The air inside was worse. Much worse. Thick and damp, as if the rot had been sealed in for months.
She lifted her flashlight.
The beam landed on the floor first.
She froze.
It looked like skin.
Pale layers spread across the concrete, fused and uneven, as if something melted and hardened in place.
Her hand trembled as she raised the light higher.
She gasped.
Her knees almost gave out and she stumbled backward into Malcolm. His hand caught her instantly, steadying her by the waist.

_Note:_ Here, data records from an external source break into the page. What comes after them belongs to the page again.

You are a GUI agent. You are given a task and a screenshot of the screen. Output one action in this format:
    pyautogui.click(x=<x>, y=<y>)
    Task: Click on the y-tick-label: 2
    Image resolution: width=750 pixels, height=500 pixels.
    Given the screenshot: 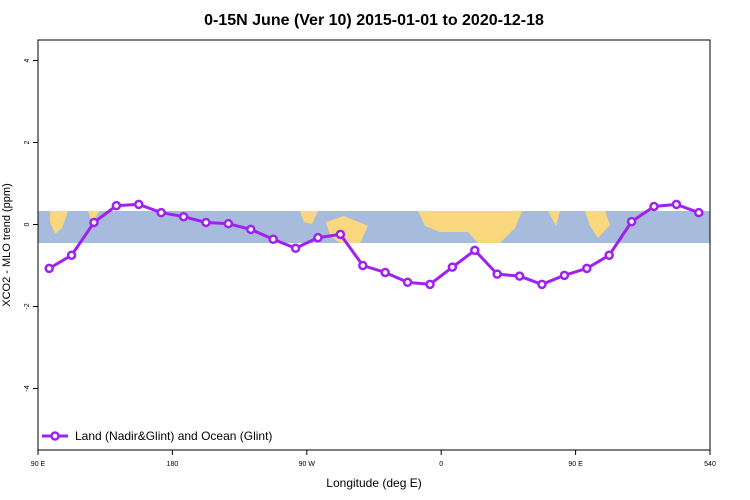 What is the action you would take?
    pyautogui.click(x=28, y=142)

In front of them, the room was filled with it.
Flesh.
Masses of swollen, merged bodies fused together into a single mound. Black veins pulsed faintly under stretched, grayish skin. Sections twitched in slow, irregular spasms.
Three heads protruded from one side of the mass. Bloated beyond recognition. One flattened against another, faces barely distinguishable, mouths open, teeth exposed. Eyes sealed shut or sunken.
The whole thing looked wet.
Alive.
Iyisha swallowed hard as bile rose again in her throat.
Her fingers clutched Malcolm’s arm, gripping tight until her knuckles paled. She forced herself upright.
"Are these the bloaters?" she whispered.
"Yes," Marybeth said quietly.
Malcolm gently removed Iyisha’s hand from his arm.
"We needed to go deeper," he said.
Iyisha hesitated.
The mass didn’t chase. It didn’t crawl toward them. But the faint pulsing under the skin and the smell alone told her it didn’t need to move to be dangerous.
She bit her lip and stepped carefully along the wall, keeping as much distance as she could from the mound. She angled her body away, avoiding even brushing against it.
They slipped past the room’s corner and continued deeper into the plant.